I sat in my seat, shipping water from every seam. Was there no end to this conspiracy of irrational prejudice against Red Ryder and his peacemaker? Nervously I pulled out of my desk the dog-eared back page of Open Road For Boys, which I had carried with me everywhere, waking and sleeping, for the past few weeks. Red Ryder's handsome orange face with the big balloon coming out of his mouth did not look discouraged or defeated. Red must have been a kid once himself, and they must have told him the same thing when he asked for his first Colt .44 for Christmas.
I stuffed my tattered dreams back into my geography book and gloomily watched other, happier, carefree, singing kids who were going to get what they wanted for Christmas as Miss Bodkin distributed little green baskets filled with hard candy. Somewhere off down the hall the sixth-grade glee club was singing "Oh little town of Bethlehem, how still we see thee lie . . ."

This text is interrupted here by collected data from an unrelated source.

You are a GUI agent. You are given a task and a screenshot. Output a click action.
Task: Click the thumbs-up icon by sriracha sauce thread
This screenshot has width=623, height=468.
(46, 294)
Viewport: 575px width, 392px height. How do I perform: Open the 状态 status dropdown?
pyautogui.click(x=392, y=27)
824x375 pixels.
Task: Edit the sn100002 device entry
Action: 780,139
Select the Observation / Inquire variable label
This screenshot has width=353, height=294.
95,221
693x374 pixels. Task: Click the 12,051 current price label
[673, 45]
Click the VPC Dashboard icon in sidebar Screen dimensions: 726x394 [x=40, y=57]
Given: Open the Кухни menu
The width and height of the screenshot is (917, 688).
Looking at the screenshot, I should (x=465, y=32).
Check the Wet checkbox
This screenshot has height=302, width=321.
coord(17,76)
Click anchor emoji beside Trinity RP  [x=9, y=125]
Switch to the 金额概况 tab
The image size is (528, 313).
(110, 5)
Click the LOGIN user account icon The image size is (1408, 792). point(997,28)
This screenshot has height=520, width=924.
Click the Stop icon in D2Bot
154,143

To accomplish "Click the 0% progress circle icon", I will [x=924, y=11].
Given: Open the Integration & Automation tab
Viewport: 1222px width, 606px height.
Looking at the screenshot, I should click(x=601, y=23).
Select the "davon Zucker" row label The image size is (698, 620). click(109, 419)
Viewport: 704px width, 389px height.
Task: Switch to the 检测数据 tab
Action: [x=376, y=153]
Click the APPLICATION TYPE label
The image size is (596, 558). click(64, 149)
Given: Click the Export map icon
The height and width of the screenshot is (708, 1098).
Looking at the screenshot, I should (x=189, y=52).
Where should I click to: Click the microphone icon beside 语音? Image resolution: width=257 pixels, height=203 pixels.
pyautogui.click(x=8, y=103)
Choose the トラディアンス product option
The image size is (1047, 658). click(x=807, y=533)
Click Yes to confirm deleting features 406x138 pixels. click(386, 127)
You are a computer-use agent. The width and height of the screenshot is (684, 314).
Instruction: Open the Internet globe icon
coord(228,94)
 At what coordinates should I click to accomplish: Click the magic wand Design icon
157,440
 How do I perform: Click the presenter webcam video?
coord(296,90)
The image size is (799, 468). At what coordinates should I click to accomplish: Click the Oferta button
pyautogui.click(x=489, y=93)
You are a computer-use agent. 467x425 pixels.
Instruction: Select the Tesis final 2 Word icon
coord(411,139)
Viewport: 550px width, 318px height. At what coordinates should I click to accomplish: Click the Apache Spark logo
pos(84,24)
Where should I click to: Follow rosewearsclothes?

Mechanically my jaws crunched on the concrete-hard rock candy and I stared hopelessly out of the window, past cut-out Santas and garlands of red and green chains. It was already getting dark. Night falls fast in Northern Indiana at that time of year. Snow was beginning to fall, drifting softly through the feeble yellow glow of the distant street lamps while around me unbridled merriment raged higher and higher.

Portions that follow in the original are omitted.